Seit dem 1. Juli gilt in Frankreich ein neues Tempolimit auf Landstraßen. Statt wie bisher 90 km/h, darf man nun nur noch 80 km/h fahren. Wird man mit 20 km/h drüber erwischt, kostet das in Frankreich mindestens EUR 135. Ich war erstaunt, wie entspannt die französischen Autofahrer in der Provinz sind. Alle hielten sich an das Tempolimit, es gab auch reichlich stationäre Blitzer. In Frankreich wird man von hinten geblitzt. Also den Tempomat eingestellt und "Mr. Sulu" hatte das Kommando. Viele Ortsdurchfahrten, viele Kreisverkehre. Es ging durch eine wunderschöne Landschaft.

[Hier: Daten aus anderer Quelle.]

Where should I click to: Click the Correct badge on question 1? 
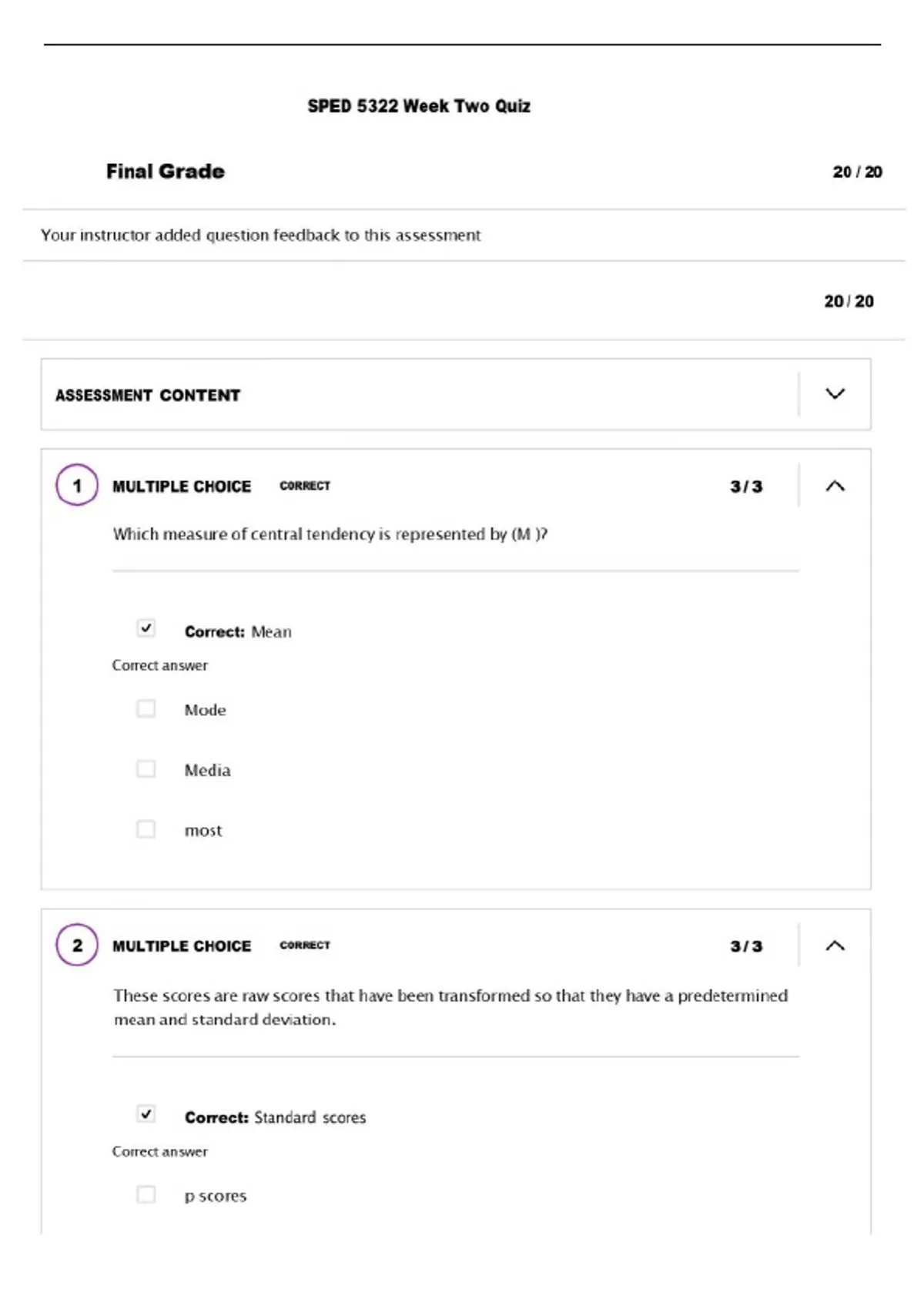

Eine erste Pause legten wir in Coutances ein. Wir besichtigten die Kathedrale Notre-Dame de Coutances. Gleich neben unserem Parkplatz lag der
Bahnhof. Was für ein Zufall.
Ein modernes
Empfangsgebäude, mit großzügigen kostenlosen Parkplätzen und einem Busbahnhof daneben. Auch hier wieder eine geöffnete Fahrkartenausgabe, ein Wartesaal mit Getränke- und Snackautomaten. Alles sauber, gepflegt und ohne Grafitti.

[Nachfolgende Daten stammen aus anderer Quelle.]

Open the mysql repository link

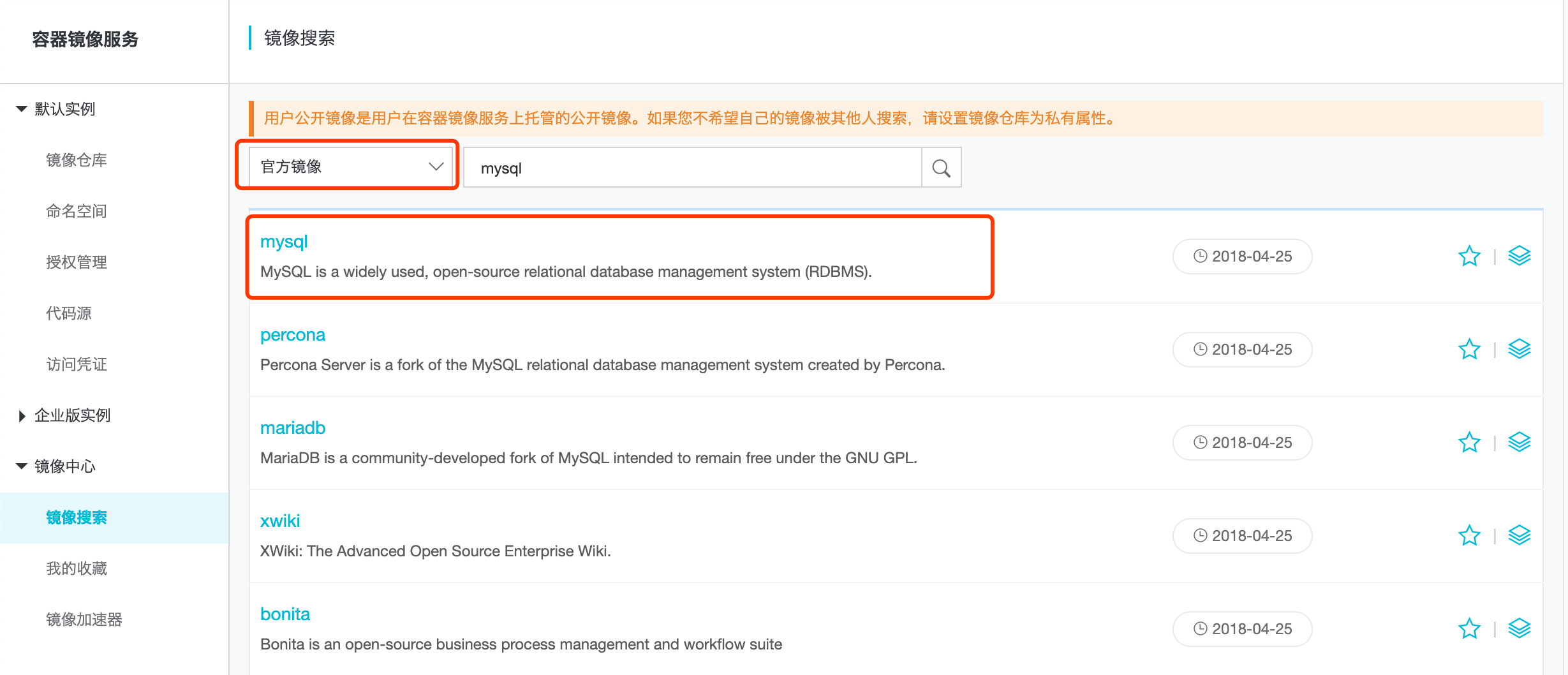[283, 241]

Der Bahnhof an der eingleisigen Strecke von Folligny nach Lison liegt in einem großen Bogen. 3 Bahnsteiggleise gibt es und die "Bahnmeisterei" ist hier auch stationiert. X 76619 wartet auf seinen nächsten Einsatz. Es ist die dieselelektrische Variante des AGC (Autorail à grande capacité). Diese Züge gibt es auch als reine Elektroversion ZGC, Hybridversion (Diesel und 1500 V) als BGC und Hybridversion (Diesel, 1500 V und 25 kV 50 Hz) als BBGC/BiBi.

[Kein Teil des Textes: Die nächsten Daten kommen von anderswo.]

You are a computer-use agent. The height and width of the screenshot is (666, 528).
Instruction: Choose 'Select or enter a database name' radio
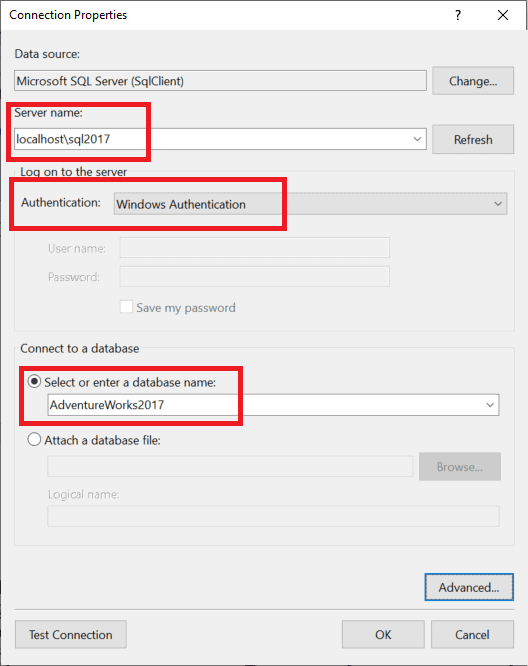tap(34, 381)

Auf dem Stumpfgleis 3 wartete der dreiteilige Dieseltriebwagen X 72631 auf seinen nächsten Dienst. Die Serie X 72500 wurde von 1997 - 2002 bei Alsthom gebaut. Es gibt sie als zwei- oder dreiteilige Züge. Ab März 1999 wurden sie auch zwischen Paris und Granville eingesetzt. Erhebliche Geräuschemissionen im Leerlauf führten zum Spitznamen "Staubsauger". Wegen Problemen mit den Frontklappen wude die Höchstgeschwindigkeit ab dem Jahr 2010 von ursprünglich 160 km/h auf 120 km/h reduziert.
Auf den Gelände der "Bahnmeisterei" lagen große Stapel ausgebauter und maroder Holzschwellen. Den "Schotter" würde ich höchstens als Gleiskies bezeichnen. Reinen Betonschwellenoberbau habe ich auf den Nebenstrecken nicht entdeckt.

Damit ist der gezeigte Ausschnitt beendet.